*How to complete this task*. Shown below is a listing with pictures; reproduce exactly, and only, the lines between the ones containing "Open the Swatches panel" and "You are a computer-use agent. This", inclusive, leaving the pictures out.

*Raw data*.
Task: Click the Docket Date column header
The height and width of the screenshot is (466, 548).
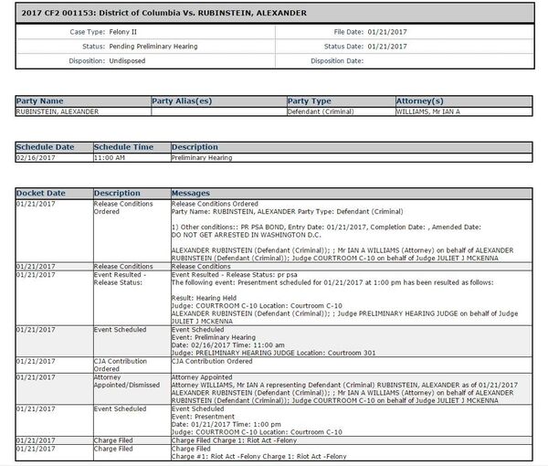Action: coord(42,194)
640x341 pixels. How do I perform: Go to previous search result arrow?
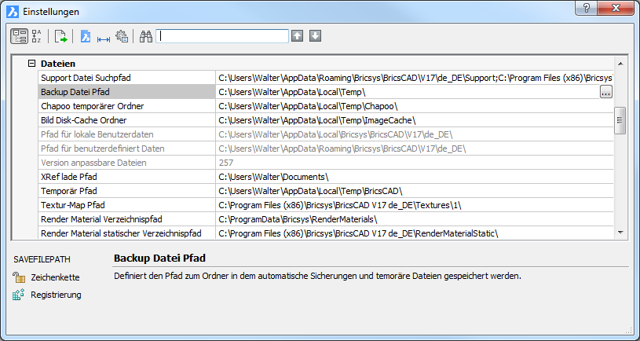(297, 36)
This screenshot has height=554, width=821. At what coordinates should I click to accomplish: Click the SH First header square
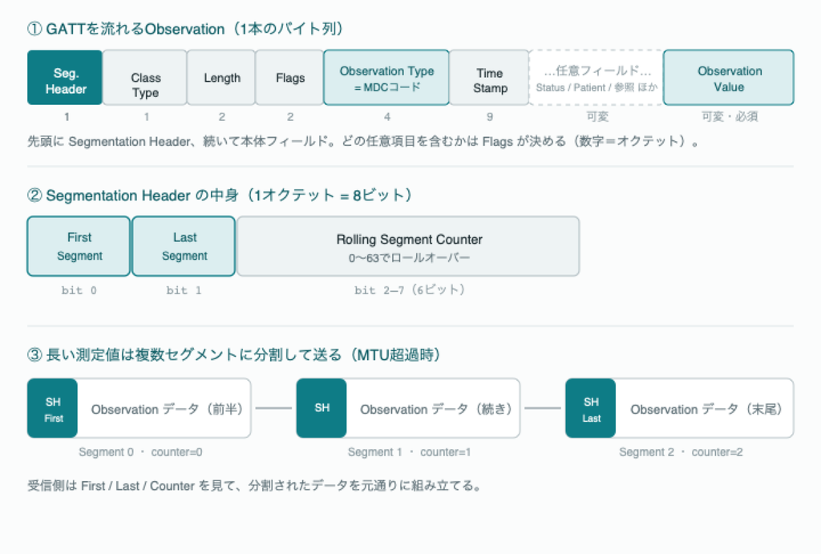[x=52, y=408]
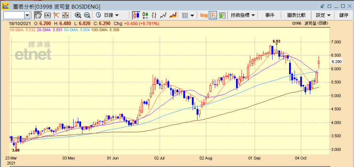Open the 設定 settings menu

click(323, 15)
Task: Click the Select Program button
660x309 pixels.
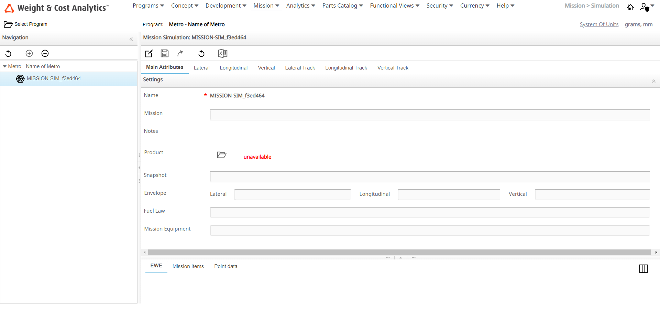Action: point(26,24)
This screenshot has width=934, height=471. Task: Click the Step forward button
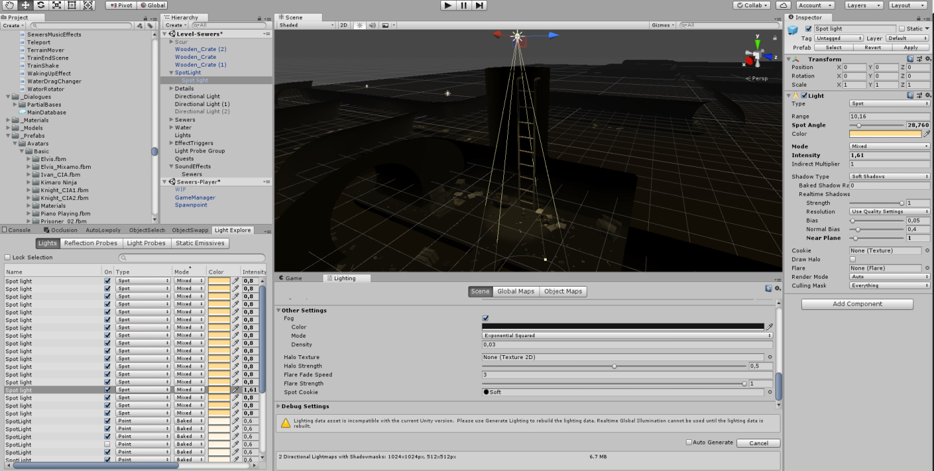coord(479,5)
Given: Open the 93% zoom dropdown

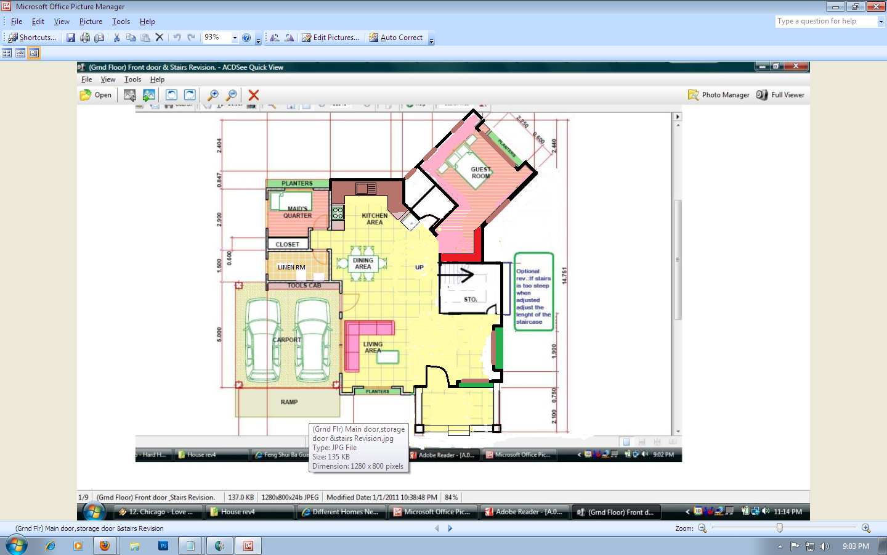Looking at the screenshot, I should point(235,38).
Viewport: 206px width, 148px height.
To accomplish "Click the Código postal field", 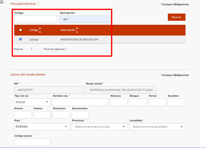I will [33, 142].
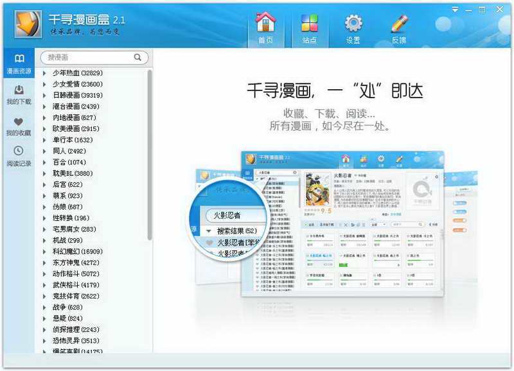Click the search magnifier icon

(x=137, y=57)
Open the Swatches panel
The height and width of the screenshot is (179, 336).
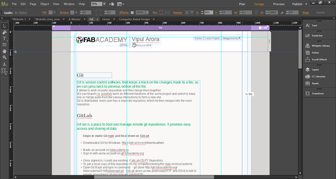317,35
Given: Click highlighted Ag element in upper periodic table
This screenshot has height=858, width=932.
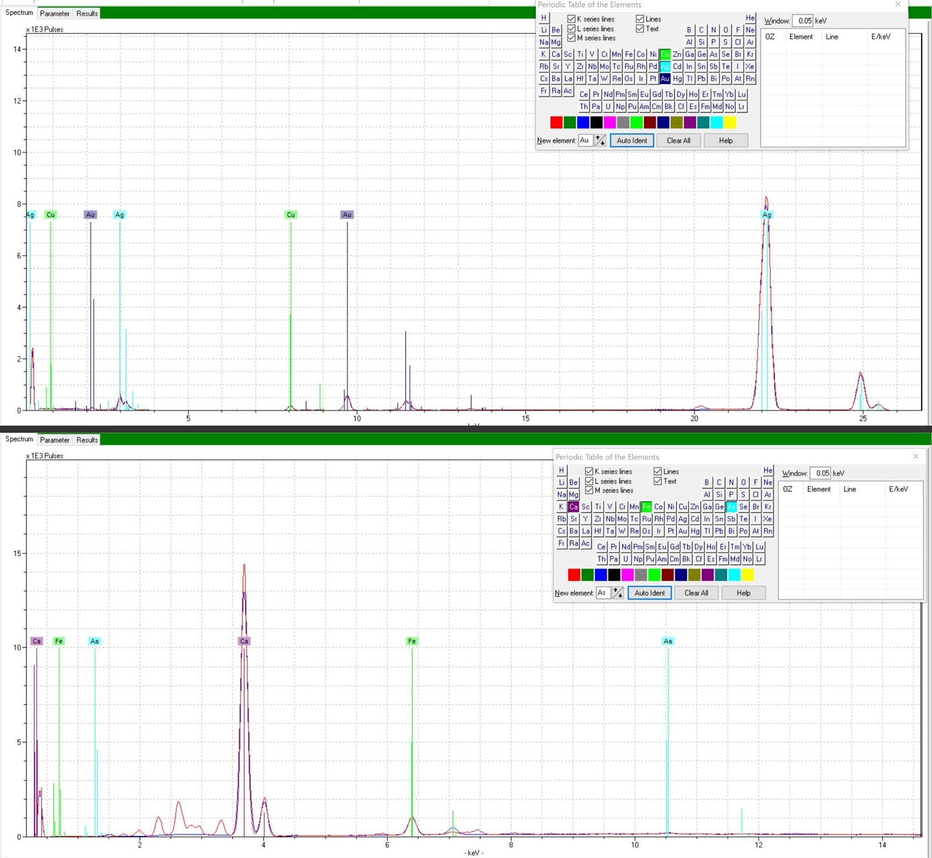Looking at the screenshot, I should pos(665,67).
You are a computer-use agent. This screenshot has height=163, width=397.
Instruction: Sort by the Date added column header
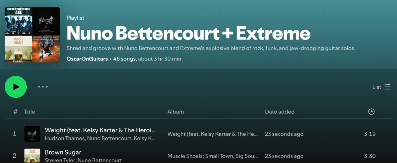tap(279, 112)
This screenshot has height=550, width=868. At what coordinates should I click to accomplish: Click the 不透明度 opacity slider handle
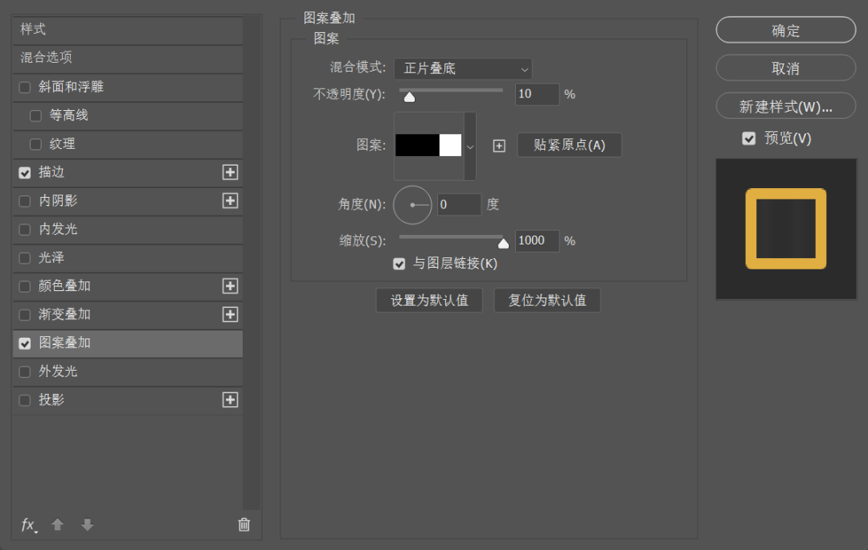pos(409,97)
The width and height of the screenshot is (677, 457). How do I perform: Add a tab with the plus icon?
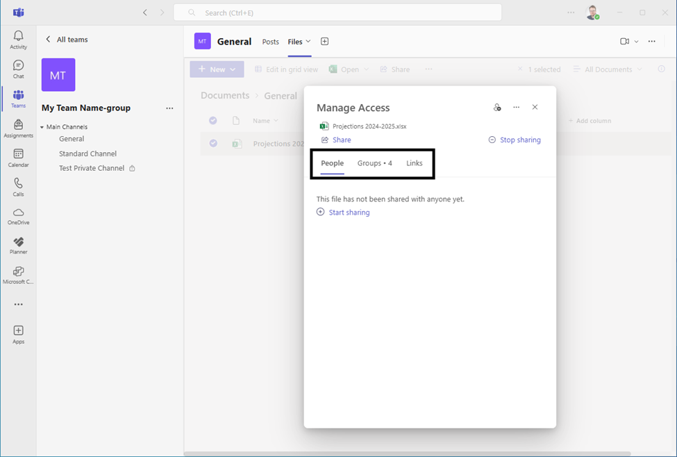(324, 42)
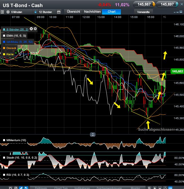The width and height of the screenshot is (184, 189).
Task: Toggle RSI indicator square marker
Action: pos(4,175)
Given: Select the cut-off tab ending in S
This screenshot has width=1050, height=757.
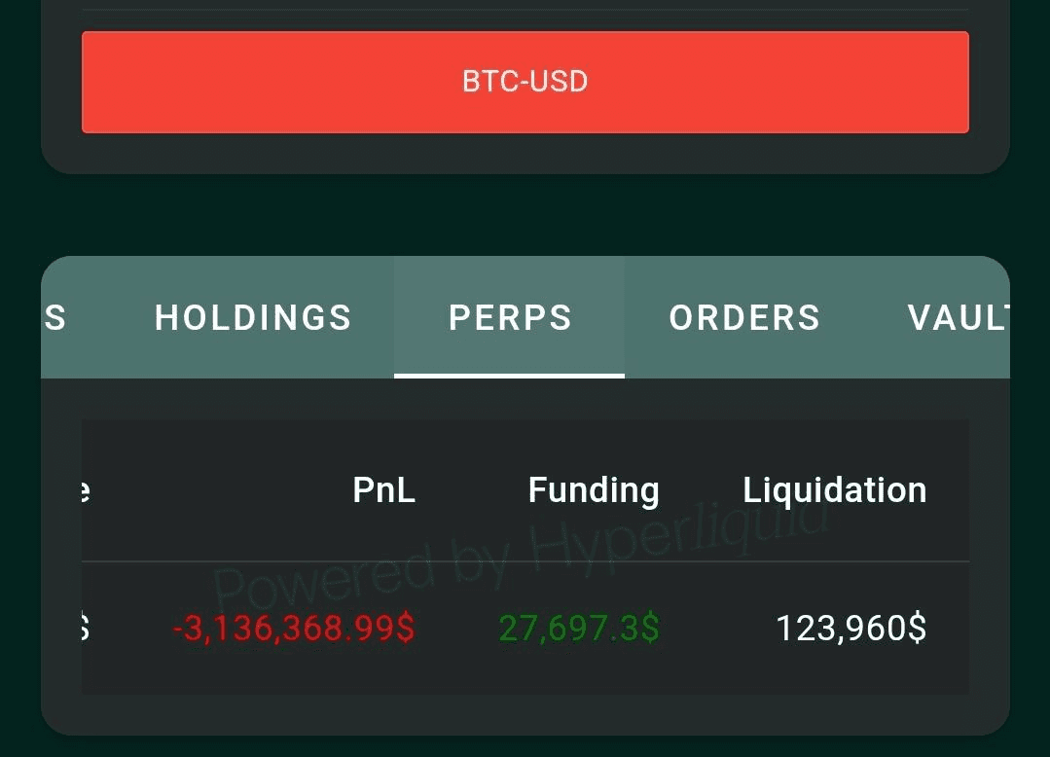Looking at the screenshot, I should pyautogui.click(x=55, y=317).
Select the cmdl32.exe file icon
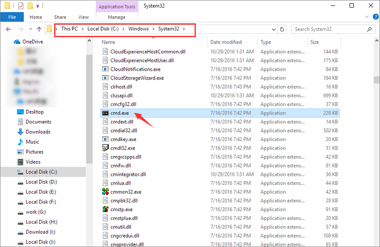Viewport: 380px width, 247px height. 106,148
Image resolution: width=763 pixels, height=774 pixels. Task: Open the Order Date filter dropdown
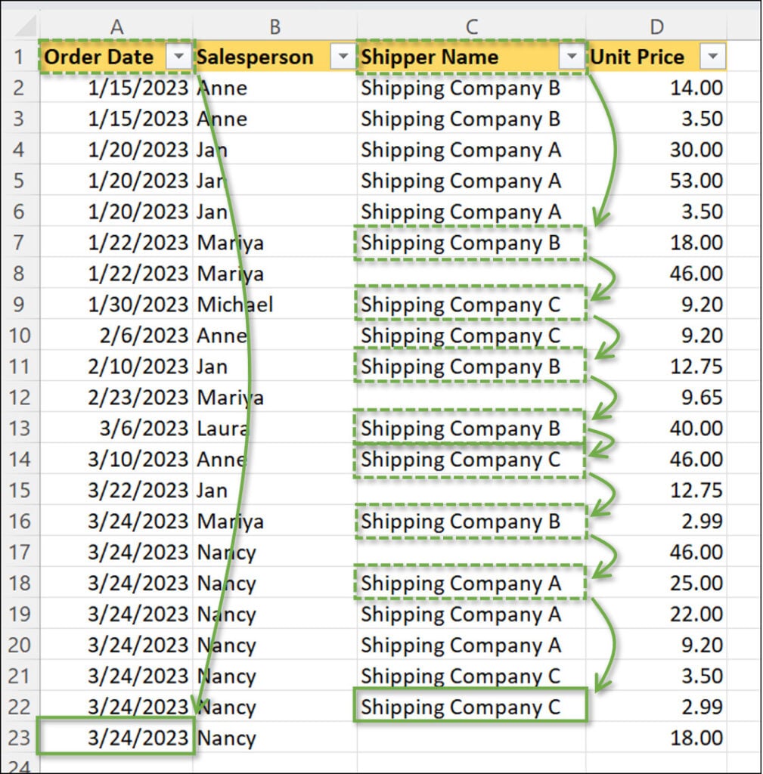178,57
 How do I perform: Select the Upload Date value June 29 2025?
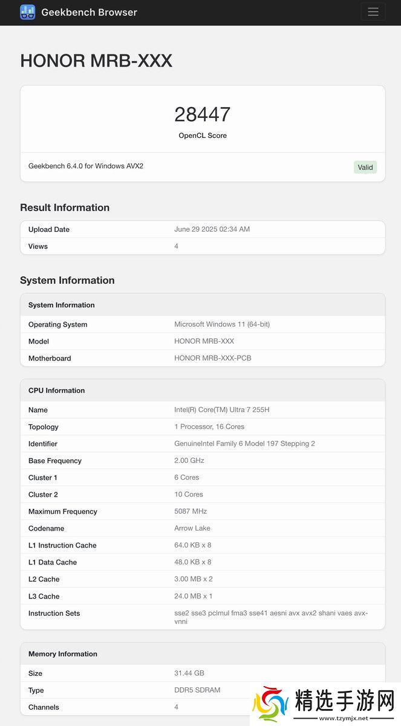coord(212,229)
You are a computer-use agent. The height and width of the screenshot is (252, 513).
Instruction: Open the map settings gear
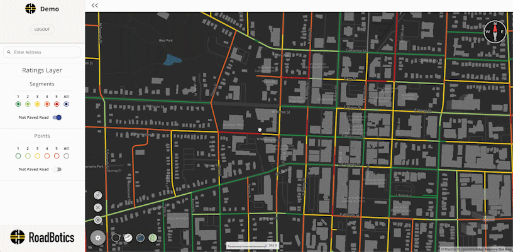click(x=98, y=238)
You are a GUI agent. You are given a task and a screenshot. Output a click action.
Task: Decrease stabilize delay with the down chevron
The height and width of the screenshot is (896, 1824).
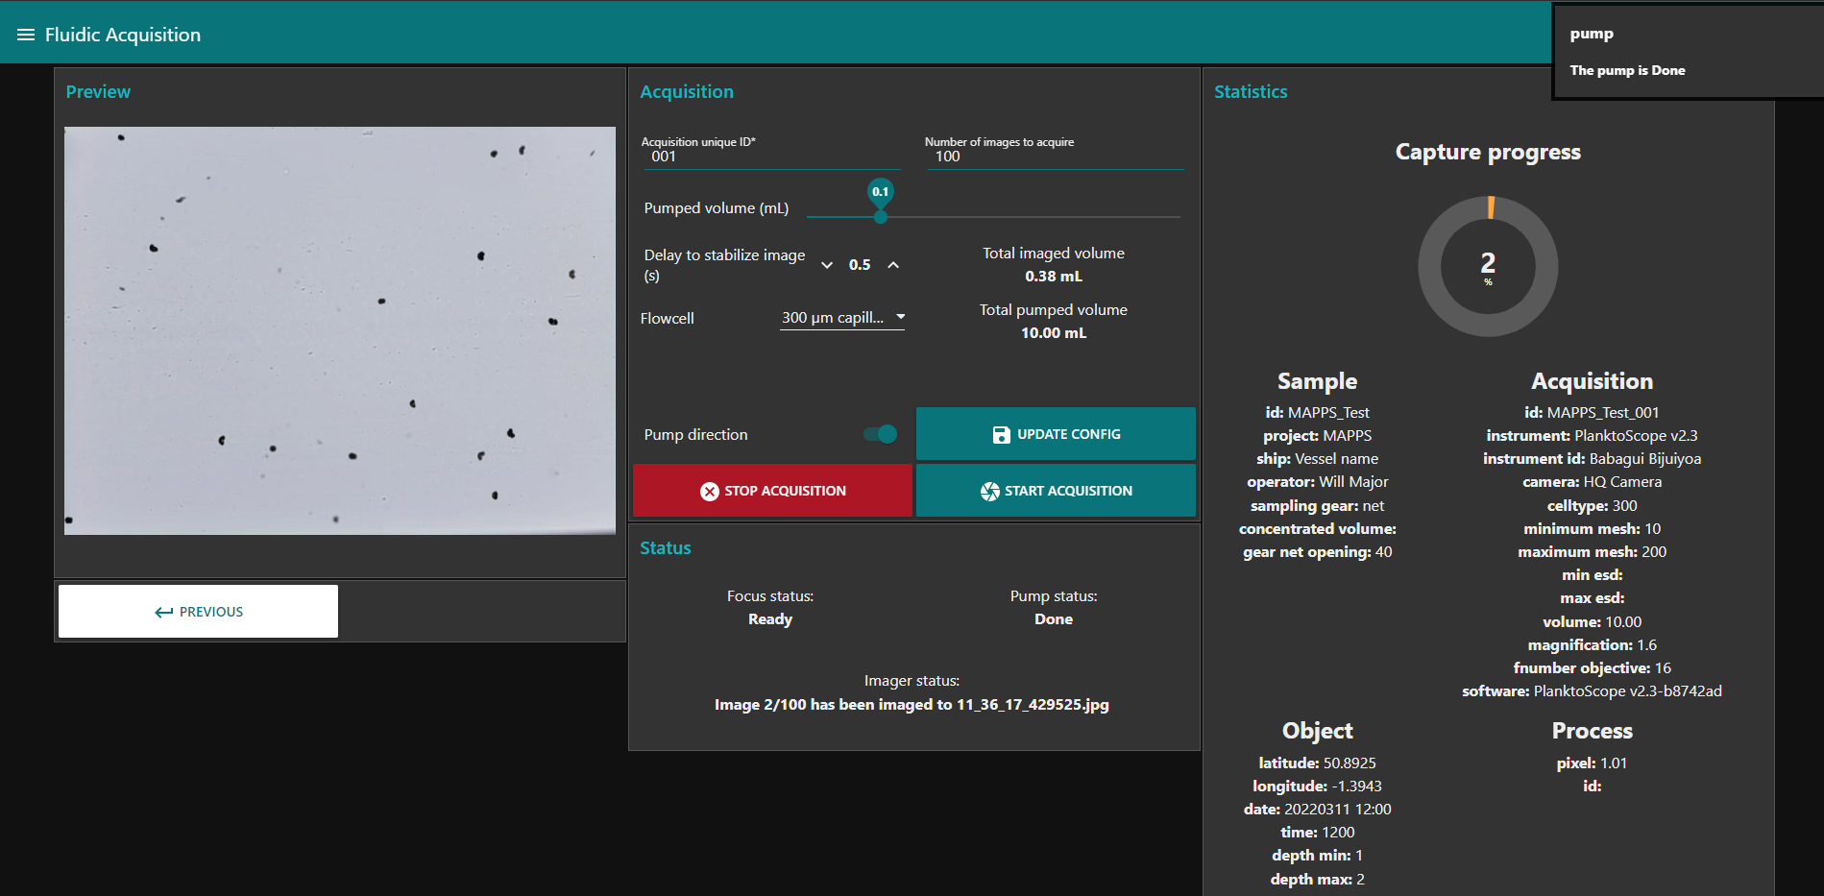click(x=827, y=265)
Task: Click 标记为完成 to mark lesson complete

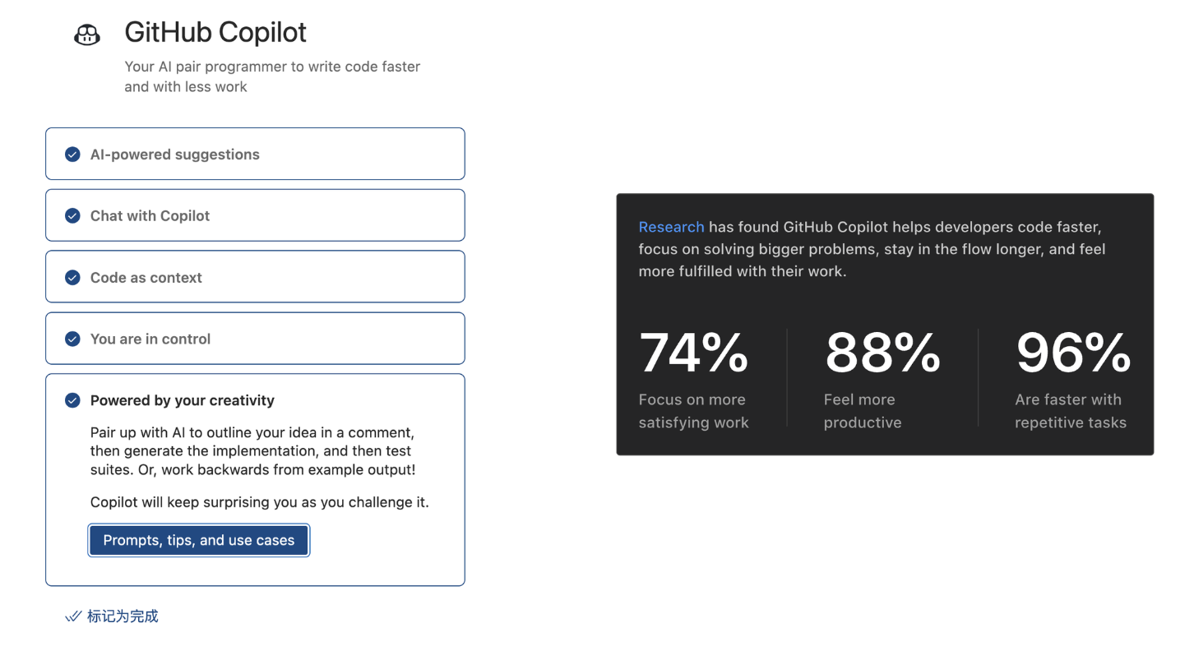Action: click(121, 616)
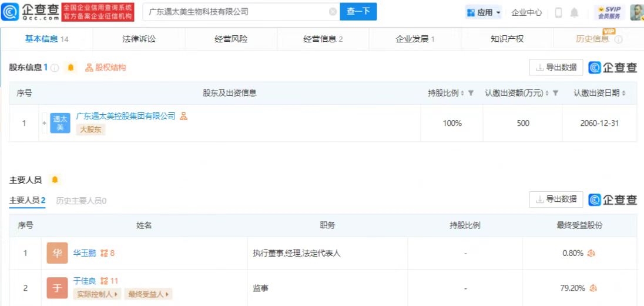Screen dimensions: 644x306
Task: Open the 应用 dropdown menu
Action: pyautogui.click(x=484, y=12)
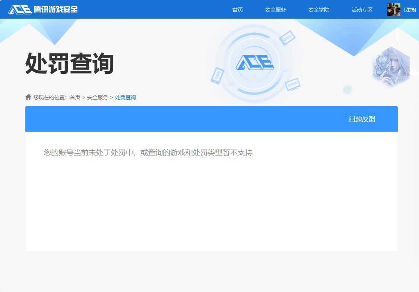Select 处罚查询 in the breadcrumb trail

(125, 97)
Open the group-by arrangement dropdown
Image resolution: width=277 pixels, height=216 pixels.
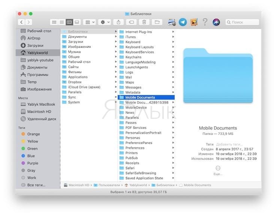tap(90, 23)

*Written reply*.
Open the Swatches panel
The height and width of the screenshot is (179, 336).
317,35
Given: Click highlighted Ag element in upper periodic table
This screenshot has height=858, width=932.
Looking at the screenshot, I should pos(665,67).
You are a computer-use agent. This screenshot has height=163, width=397.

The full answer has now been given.